John appears several times in the series, interviewed from a wide barcalounger in his home and drinking from a Big Gulp. He speaks in short, muttered sentences. He does not seem sad, remorseful, or embarrassed about the incident; indeed he shows remarkably few signs of having any inner life at all. Several people in Lorena comment on John’s good looks, and it’s true that he was very handsome when Lorena married him, is handsome even now, diminished though he is by a age and a bigger, softer body and a reddened complexion. He has piercing, beautiful blue eyes, but there seems to be nothing going on behind them. At his own criminal trial for sexual assault against Lorena—the acquittal wasn’t surprising in the early nineties, when much of the country still considered “marital rape” an oxymoron—one of the arguments of his defense team was that John’s testimony should be considered credible essentially because he was too stupid to lie.

In the series, two of John’s friends at the time are interviewed and give credence to the assault accusations. One of the men testified that John described the rapes to them in boasting terms: “He liked to make girls squirm. And yell. And make them bleed, and yell for help.” John insists he never raped Lorena, but she describes a consistent pattern: He would come home drunk at three or four in the morning and she would wake up to him already raping her, or he would lurch onto her when she was home from work. On the stand at her criminal trial for malicious wounding, Lorena could barely get out the words. The documentary shows her sobbing in the witness box in big, indelicate gasps, tears streaming down her face as she told the court, humiliated, how he liked to sodomize her. Off camera, the voice of a lawyer can be heard. “And did he use any lubricant?” “No.” According to Lorena, John beat and raped her nearly every day. She testified that he did this for years.

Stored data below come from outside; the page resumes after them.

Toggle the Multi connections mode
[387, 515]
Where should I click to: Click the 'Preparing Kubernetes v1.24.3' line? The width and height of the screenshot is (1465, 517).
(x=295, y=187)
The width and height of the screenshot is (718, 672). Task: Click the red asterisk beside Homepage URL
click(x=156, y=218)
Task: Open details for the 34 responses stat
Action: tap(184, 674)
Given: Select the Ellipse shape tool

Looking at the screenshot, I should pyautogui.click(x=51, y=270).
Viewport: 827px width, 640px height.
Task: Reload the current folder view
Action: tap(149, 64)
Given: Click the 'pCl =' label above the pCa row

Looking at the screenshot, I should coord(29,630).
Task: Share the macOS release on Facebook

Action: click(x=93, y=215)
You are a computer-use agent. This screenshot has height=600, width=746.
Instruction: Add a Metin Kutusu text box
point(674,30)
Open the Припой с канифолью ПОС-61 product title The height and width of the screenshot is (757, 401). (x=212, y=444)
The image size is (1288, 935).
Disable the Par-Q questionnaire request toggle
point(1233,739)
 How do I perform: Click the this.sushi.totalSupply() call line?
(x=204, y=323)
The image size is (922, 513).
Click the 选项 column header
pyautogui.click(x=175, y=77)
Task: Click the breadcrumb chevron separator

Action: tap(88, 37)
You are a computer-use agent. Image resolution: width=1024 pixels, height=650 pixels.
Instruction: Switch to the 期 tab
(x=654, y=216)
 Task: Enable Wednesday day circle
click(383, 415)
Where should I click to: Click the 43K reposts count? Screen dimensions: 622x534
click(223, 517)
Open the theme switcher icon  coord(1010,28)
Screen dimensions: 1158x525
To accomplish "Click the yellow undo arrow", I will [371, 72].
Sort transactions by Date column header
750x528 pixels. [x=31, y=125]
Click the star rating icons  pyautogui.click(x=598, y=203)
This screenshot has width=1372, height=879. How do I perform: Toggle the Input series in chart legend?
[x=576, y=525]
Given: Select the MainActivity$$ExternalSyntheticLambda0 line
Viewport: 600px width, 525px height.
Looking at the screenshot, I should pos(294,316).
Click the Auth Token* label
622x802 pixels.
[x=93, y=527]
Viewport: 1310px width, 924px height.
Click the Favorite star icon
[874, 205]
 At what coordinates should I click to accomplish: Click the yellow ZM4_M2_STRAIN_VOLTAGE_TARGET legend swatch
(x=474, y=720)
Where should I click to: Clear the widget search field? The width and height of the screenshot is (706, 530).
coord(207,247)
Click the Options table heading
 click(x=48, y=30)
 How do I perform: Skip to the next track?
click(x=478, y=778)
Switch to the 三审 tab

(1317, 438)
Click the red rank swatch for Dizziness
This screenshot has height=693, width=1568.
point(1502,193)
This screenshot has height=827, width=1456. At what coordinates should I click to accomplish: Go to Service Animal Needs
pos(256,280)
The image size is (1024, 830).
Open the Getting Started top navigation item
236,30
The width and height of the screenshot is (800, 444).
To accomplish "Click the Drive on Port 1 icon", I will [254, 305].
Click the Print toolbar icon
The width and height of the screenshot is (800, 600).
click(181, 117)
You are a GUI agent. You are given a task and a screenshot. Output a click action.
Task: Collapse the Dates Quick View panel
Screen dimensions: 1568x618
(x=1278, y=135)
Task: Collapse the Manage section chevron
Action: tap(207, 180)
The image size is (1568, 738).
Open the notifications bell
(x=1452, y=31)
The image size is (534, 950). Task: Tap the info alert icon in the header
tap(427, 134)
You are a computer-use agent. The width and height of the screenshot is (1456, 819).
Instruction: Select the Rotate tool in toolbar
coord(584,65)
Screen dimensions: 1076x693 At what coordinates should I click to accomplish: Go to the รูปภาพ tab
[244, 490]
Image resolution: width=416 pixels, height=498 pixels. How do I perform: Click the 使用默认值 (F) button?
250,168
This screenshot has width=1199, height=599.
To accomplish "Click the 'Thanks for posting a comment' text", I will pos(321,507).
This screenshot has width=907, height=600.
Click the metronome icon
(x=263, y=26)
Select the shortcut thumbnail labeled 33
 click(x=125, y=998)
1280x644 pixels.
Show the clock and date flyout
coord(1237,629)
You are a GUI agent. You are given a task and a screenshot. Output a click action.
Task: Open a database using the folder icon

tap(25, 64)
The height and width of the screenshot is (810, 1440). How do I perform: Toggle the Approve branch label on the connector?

On the night she cut his dick off, Lorena told law enforcement John came home drunk again in the early hours of the morning and got on top of her, ignoring her pleas to stop. Afterward, she went into the kitchen for water, trying to calm down. She says she saw the kitchen knife illuminated by the light from the refrigerator. It was a clean cut.

After the incident, public attention focused almost entirely on the severed penis. Its functionality or lack thereof, how and where it had been found, all became the subject of lurid public interest. There was something a little too on the nose about the spectacle of a woman cutting off a man’s penis. In 1993, America was haunted by anxieties about gender. More women were working, living on their own, having casual sex, and participating in public life than ever before, and many men were anxious, as they are now, about women’s rise. John’s severed dick became a symbol of all of America’s fears about feminism, the unsubtle Freudian symbol of men’s anxiety about women and their untapped power. But none of those anxieties had much to do with Lorena, or with the reality of her story. She became a symbol of women’s rage, how it is unjustified and dangerous. The real Lorena does not seem angry. She seems tired and scared. But public spectacle isn’t meant to accommodate women’s pain, and so Lorena was turned into a caricature instead.

But there has always been a different interpretation of Lorena—one that views her act as understandable, if less than ideal. From this standpoint, her decision can be seen as not insane, but eminently rational. When she had her day in court, she said she had been raped over and over again by the same attacker. And then she removed her attacker’s weapon.